Notice how this involves a total of four separate multiplications and then three more addition steps to determine the final answer. Notice also how the total number of steps (multiplications and additions and so on) is dependent on the lengths of the numbers that you are multiplying. Multiplying two single-digit numbers takes just one step, because you have the result memorised. Multiplying a two-digit number with a one-digit number takes two multiplication steps (one for each digit) and one addition step to put those two results together. (Addition itself can be broken down into further steps as well.)

The point is that long multiplication is an algorithm which is equally useful for multiplying any pair of integers. The only difference is the number of steps the algorithm takes. In general, the number of steps scales with the number of digits. If the first integer has m digits and the second integer has n digits, the number of individual multiplication steps required is of order O(mn). Because we assume that each step takes the same amount of time to complete, this is the time complexity of the algorithm.

• An algorithm of time complexity O(n) is one which increases in time linearly as the "size of the problem" (whatever n stands for) increases. Double n, and it will take twice as long to complete.

• An algorithm of complexity O(n2) takes quadratic time, meaning that if you double n it will take four times as long to complete.

• An algorithm of complexity O(nk) for any constant k is said to take polynomial time. k = 1 is linear time, k = 2 is quadratic time.

• An algorithm of complexity O(2n) takes exponential time; simply increasing n by 1 will double calculation time.

Often, multiple algorithms may be applicable to the same problem or set of problems. Selecting the best algorithm for a situation can be difficult, especially if you're smart enough that devising an entirely new, more efficient algorithm might be an option.

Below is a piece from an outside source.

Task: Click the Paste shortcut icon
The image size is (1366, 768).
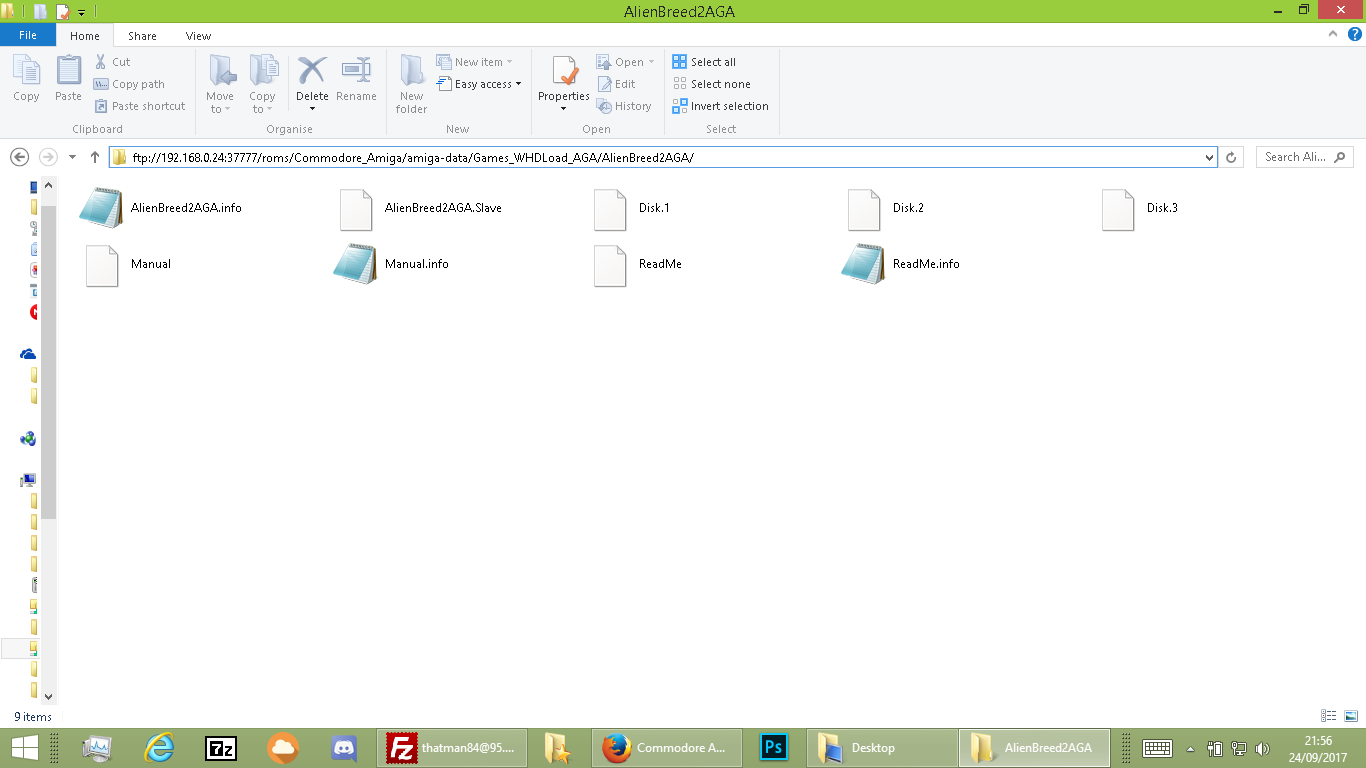Action: coord(103,106)
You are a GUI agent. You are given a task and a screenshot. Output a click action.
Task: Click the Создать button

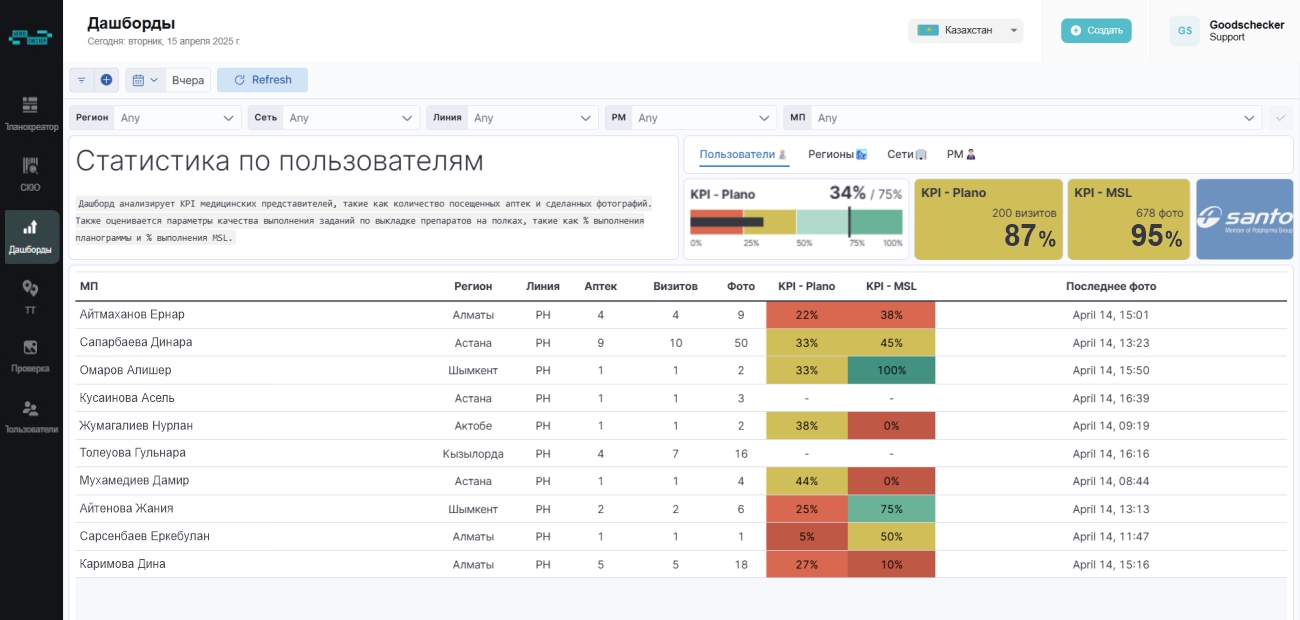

(There are also some very important sets of problems for which it has been proven that no algorithm exists at all. These problem sets are called undecidable. The name is misleading: just because a set of problems has been deemed generally undecidable doesn't mean that any specific problem within that set is unsolvable.)

### Automata

When I said "straightforward sequence of instructions" above, what I really meant was "computer program". And by "computer" what I mean is an idealised mathematical model of a computer called an automaton. Automata come in varying degrees of capability, starting from very simple machines which can only implement very simple algorithms, ranging up to full-blown Turing machines which can implement basically any algorithm.

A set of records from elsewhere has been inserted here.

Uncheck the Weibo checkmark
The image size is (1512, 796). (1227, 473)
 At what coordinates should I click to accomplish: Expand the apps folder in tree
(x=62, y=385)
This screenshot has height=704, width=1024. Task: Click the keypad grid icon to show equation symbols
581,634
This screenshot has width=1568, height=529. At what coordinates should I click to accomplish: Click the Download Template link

This is where the notions of "step" and "time" become important. The computational complexity of an algorithm is based directly on the number of steps it would take a Turing machine to work the algorithm all the way through.

### P

P is defined as the set of all decision problems for which an algorithm exists which can be carried out by a deterministic Turing machine in polynomial time.

Your computer is a deterministic Turing machine.

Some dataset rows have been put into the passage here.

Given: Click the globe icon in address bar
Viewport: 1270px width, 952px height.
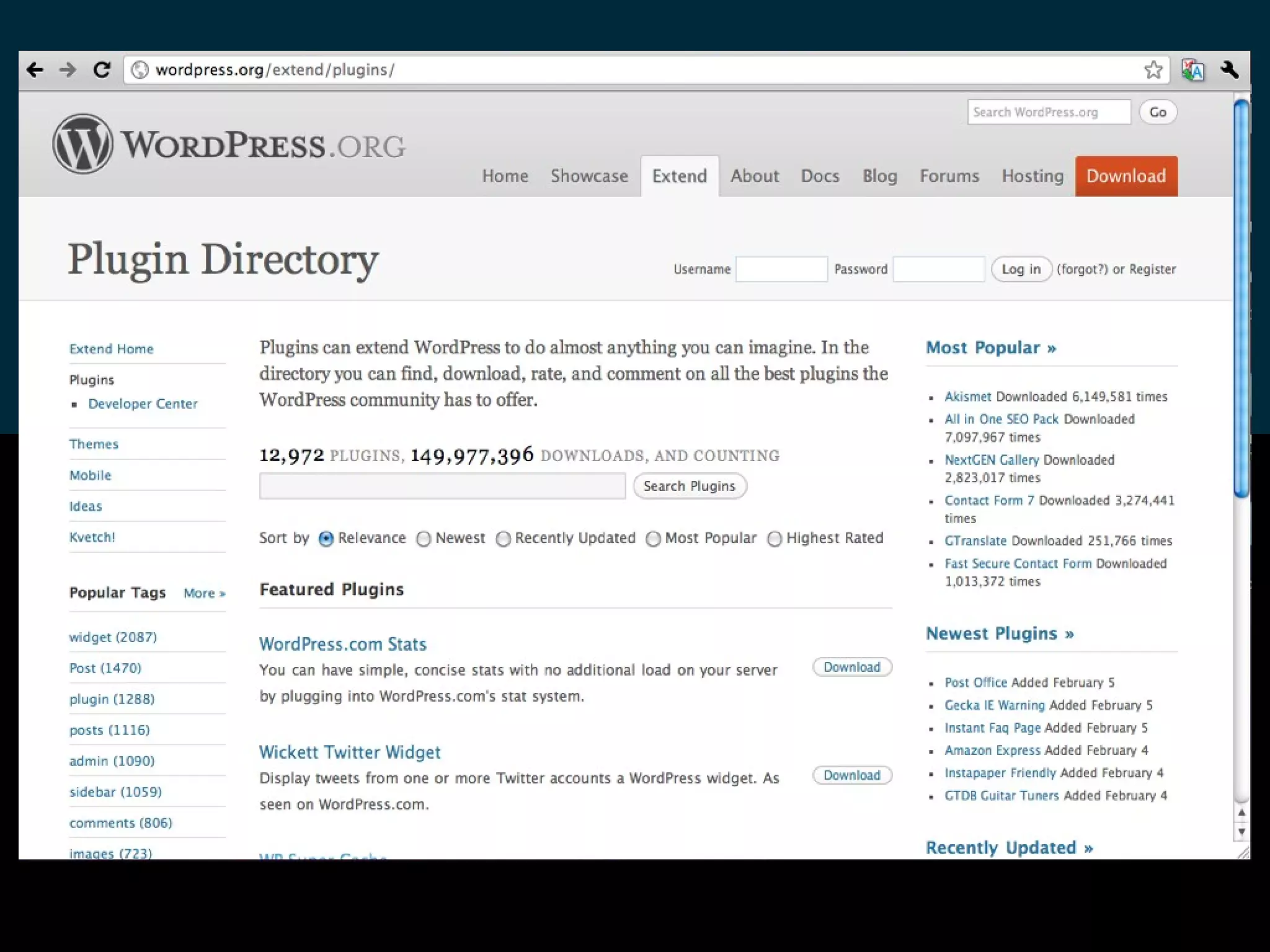Looking at the screenshot, I should 141,70.
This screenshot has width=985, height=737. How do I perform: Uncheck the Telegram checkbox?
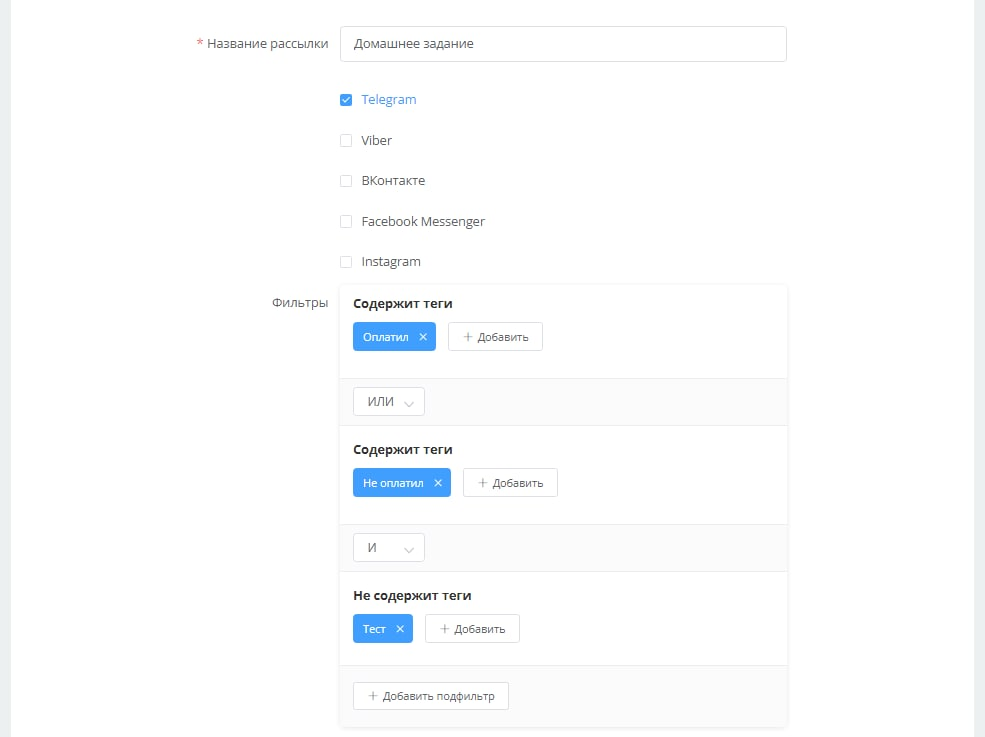pos(346,100)
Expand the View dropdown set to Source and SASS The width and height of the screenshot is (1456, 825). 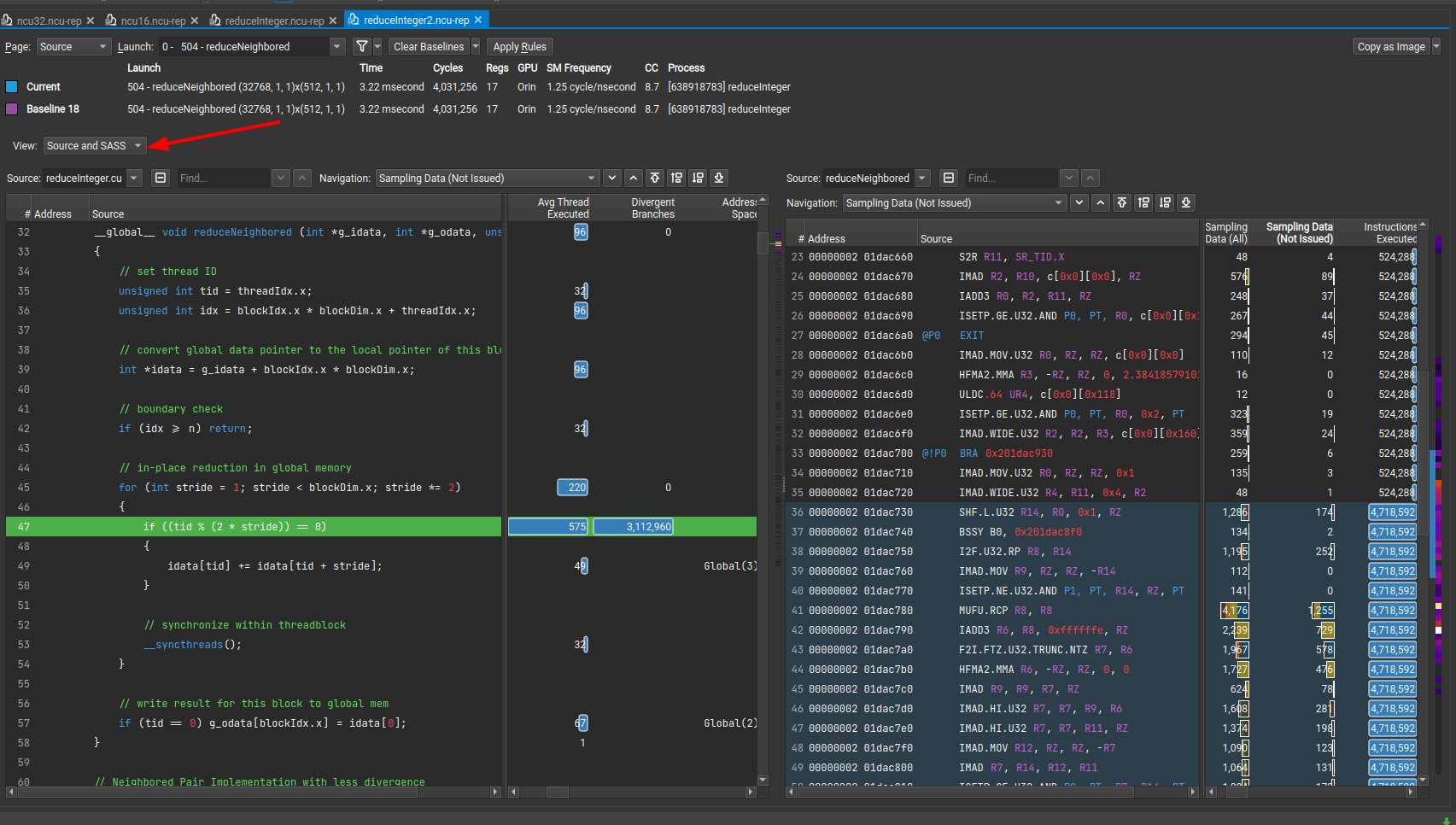(95, 145)
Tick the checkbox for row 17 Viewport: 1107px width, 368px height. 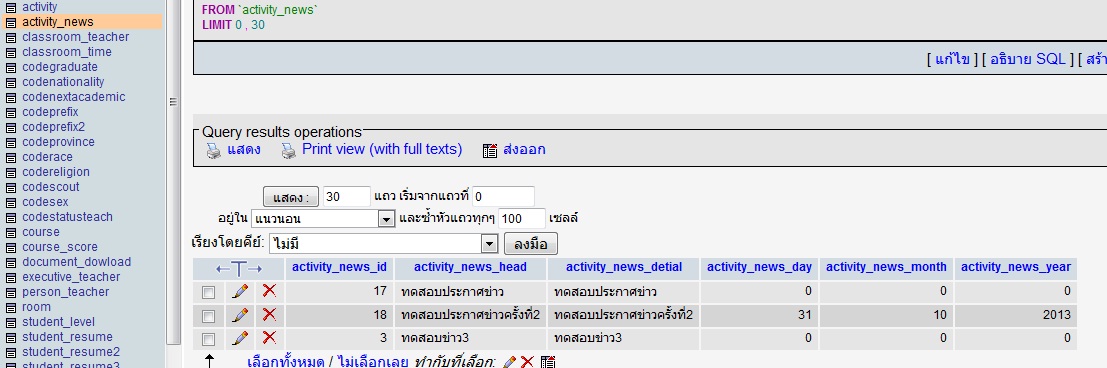click(x=208, y=292)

A sample set of problems falling in P is "Is n prime?"

### NP

NP is defined as the set of all decision problems for which an algorithm exists which can be carried out by a nondeterministic Turing machine in polynomial time.

A nondeterministic Turing machine is like a conventional Turing machine, but at any given step during computation it can do more than one thing at once. At this point it effectively bifurcates (multifurcates?), becoming multiple Turing machines simultaneously computing multiple possibilities. As computation continues, a nondeterministic Turing machine can split many times, calculating a vast number of possibilities simultaneously.

There is no computer in the world which qualifies as a true nondeterministic Turing machine. With some minor ifs and buts, nondeterministic Turing machines are a purely abstract concept and can't exist in reality.

A sample set of problems falling in NP is "What integers between 1 and q are prime?"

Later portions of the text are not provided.